Empires, Rituals and Ceremonial Pedagogy, Old and New

Autores

  • Anselmo R. Paolone Università di Udine

DOI:

https://doi.org/10.5944/reec.31.2018.21588

Palavras-chave:

Comparative Education, Rituals of the Roman Empire, Roman Catholic Rituals, Ceremonial Pedagogy, Ethnography of Education, Informal education

Resumo

In the Roman Empire, the function of creating part of the common culture needed for citizenship was carried out by institutions different from what we call today a “school system”.

It was the ancient society in its entirety, via its vast ritual apparatus, which provided an equivalent of what we call today "civic education".

In the universal Roman Empire all citizens were educated by the means of such “ceremonial pedagogy.” It was a form of collective education, based on symbols and actions that could “talk” a universal language to the varied ethnic identities of the citizens. Similarly the Roman Catholic Church (heir to the universality of the Roman Empire) also uses art, architecture, rituals and symbols to educate the universal crowd of the faithful.

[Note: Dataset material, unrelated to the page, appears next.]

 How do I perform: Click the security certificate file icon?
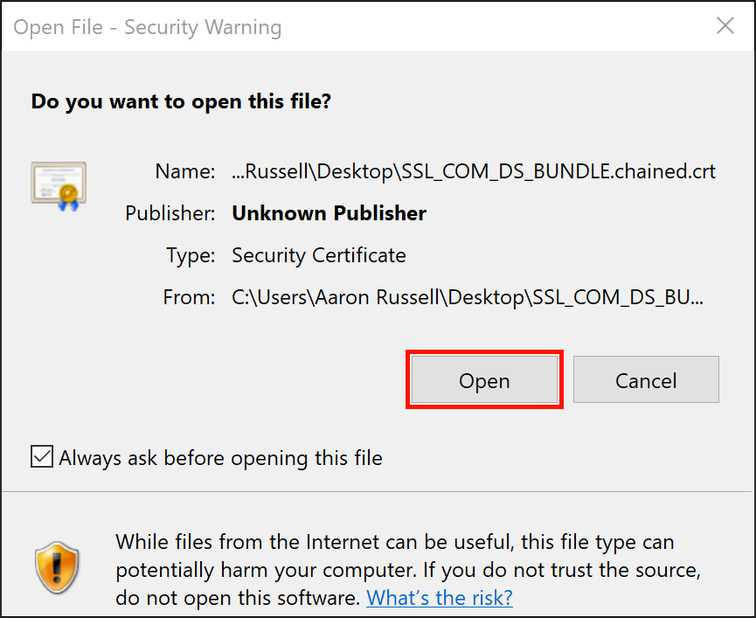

There is one group of Roman rituals in particular (adventus, amburbium, lustrum), based on the stately procession, whose ties with the education of citizens are evident. The paper will explore such educational dimensions of the rituals, in what it is believed to be one of their surviving forms of today, the Roman Catholic procession of the patron saint, which was studied ethnographically in a village in central Italy.

In Castelfiocco, a village noted for its campanilismo (strong sentiment of local membership) a ritual system based on the cult of saints conveys to the population values which are survivors of an older political order in which the modern, comprehensive nation-state had not yet appeared. In this traditional system the dialectic is not between locality and nation-state, but between local membership and the universality of the Church.

The understanding of some aspects of such traditional dialectic, and especially the understanding of the way in which it is conveyed to the population by rituals used as ceremonial pedagogy, is of renewed interest in our age of globalisation.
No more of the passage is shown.